You can use gsub
and backreference to cut the string to the desired length before you count how many substrings are > 0:
DATA:
df1 <- data.frame(a = "0,1,17,200,6,0,1")
df1$a <- as.character(df1$a)
SOLUTION:
First cut the string to whatever number of substrings you want--here, I'm cutting it to three numeric characters (the first two of which are followed by a comma)--and store the result in a new vector:
df1$a_3 <- gsub("^(\\d+,\\d+,\\d+)(.*)", "\\1", df1$a)
df1$a_3
[1] "0,1,17"
Now insert the new vector into your sapply
statement to count how many substrings are greater than 0:
sapply(strsplit(df1$a_3, ","), function(x) length(which(x>0)))
[1] 2
To vary the number of substrings, vary the number of repetitions of \\d+
in the pattern accordingly. For example, this works for 6 substrings:
df1$a_6 <- gsub("^(\\d+,\\d+,\\d+,\\d+,\\d+,\\d+)(.*)", "\\1", df1$a)
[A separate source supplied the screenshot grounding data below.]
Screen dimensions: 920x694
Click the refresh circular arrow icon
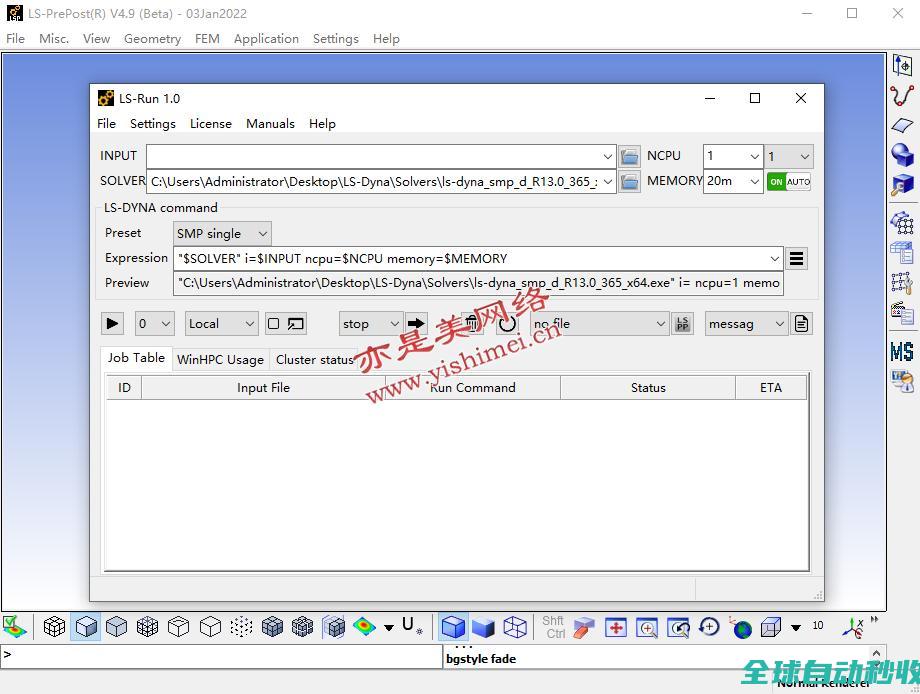[508, 323]
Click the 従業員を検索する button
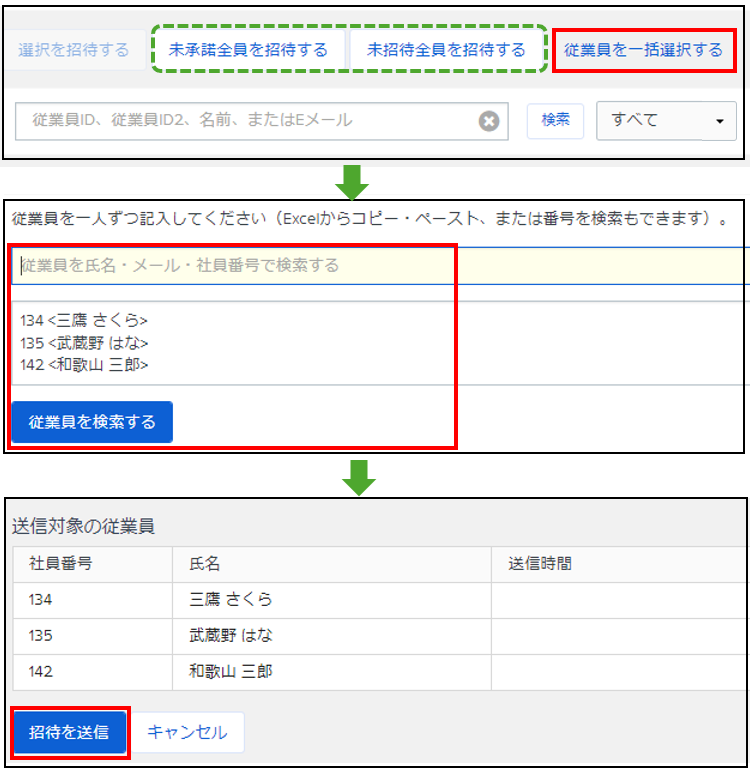The height and width of the screenshot is (771, 750). pos(92,422)
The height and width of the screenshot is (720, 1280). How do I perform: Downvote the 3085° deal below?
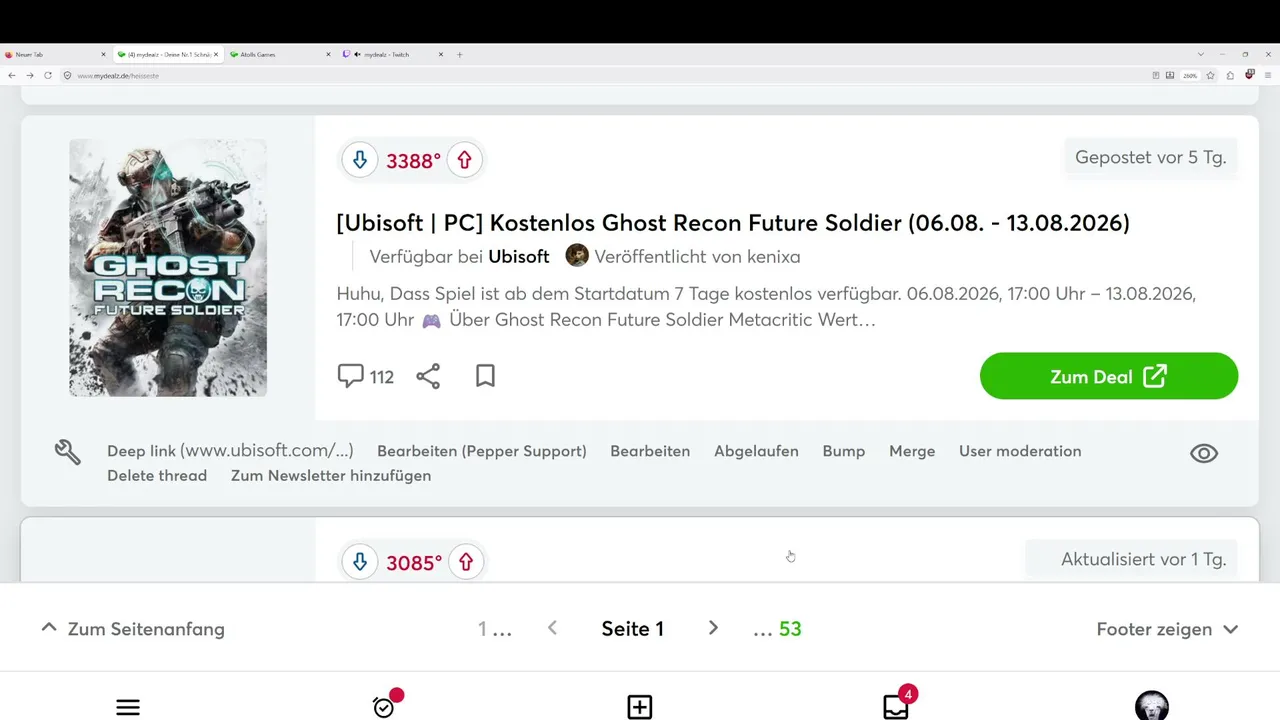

sapply(strsplit(df1$a_6, ","), function(x) length(which(x>0)))
[1] 4
EDIT TO ACCOUNT FOR NEW SET OF QUESTIONS:
To compute the maximum value of substrings > 0, exemplified here for df1$a
, the string as a whole (for the restricted strings, just use the relevant vector accordingly, e.g., df1$a_3
, df1$a_6
etc.):
First split the string using strsplit
, then unlist the resulting list using unlist
, and finally convert the resulting vector from character to numeric, storing the result in a vector, e.g., string_a
:
string_a <- as.numeric(unlist(strsplit(df1$a, ",")))
string_a
[1] 0 1 17 200 6 0 1
On that vector you can perform all sorts of functions, including max
for the maximum value, and sum
for the sum of the values:
max(string_a)
[1] 200
sum(string_a)
[1] 225
Re the number of values that are equal to 0, adjust your sapply
statement by setting x == 0
:
sapply(strsplit(df1$a, ","), function(x) length(which(x == 0)))
[1] 2
Hope this helps!